▶ **TASK PROMPT**
Once the line containing "Task: Pick bid price 1,919.7" is found in the entries below, reproduce it and every line after it, stopping at and including the line containing "512x419 pixels."; reproduce nothing else, and keep each line exact.

▶ **INPUT FOR THIS TASK**
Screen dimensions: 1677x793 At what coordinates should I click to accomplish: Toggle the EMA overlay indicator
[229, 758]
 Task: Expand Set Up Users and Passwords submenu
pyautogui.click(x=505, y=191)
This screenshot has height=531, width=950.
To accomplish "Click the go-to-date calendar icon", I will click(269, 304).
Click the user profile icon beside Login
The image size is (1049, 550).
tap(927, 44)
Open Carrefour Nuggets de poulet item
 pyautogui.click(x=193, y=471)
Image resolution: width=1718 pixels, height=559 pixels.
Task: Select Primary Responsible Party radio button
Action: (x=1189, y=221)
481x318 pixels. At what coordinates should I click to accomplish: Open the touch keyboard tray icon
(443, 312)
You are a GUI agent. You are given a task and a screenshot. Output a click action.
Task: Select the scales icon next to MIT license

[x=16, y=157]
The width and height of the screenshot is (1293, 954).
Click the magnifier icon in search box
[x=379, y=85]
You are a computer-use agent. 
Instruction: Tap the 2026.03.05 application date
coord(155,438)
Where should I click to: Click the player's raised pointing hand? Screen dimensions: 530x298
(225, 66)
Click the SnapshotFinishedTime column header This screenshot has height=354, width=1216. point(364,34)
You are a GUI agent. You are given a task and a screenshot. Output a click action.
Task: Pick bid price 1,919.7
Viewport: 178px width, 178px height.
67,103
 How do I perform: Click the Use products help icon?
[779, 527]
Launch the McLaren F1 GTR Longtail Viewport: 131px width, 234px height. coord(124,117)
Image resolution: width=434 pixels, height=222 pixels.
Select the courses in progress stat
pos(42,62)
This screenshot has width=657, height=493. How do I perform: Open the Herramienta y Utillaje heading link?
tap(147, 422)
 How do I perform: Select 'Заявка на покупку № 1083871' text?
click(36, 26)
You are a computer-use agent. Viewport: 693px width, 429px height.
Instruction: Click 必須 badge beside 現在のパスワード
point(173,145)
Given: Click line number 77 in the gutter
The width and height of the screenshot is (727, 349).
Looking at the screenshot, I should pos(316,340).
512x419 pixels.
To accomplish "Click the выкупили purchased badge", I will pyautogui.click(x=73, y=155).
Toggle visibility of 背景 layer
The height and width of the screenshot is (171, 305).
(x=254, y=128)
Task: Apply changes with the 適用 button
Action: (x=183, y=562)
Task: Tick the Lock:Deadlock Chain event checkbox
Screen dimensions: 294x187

▶ **YOUR RESPONSE**
Task: Pick bid price 1,919.7
Viewport: 178px width, 178px height.
67,103
 How do I perform: Click the Use products help icon?
[779, 527]
Launch the McLaren F1 GTR Longtail Viewport: 131px width, 234px height. coord(124,117)
Image resolution: width=434 pixels, height=222 pixels.
Select the courses in progress stat
pos(42,62)
This screenshot has width=657, height=493. How do I perform: Open the Herramienta y Utillaje heading link?
tap(147, 422)
 How do I perform: Select 'Заявка на покупку № 1083871' text?
click(36, 26)
You are a computer-use agent. Viewport: 693px width, 429px height.
Instruction: Click 必須 badge beside 現在のパスワード
point(173,145)
Given: Click line number 77 in the gutter
The width and height of the screenshot is (727, 349).
Looking at the screenshot, I should pos(316,340).
512x419 pixels.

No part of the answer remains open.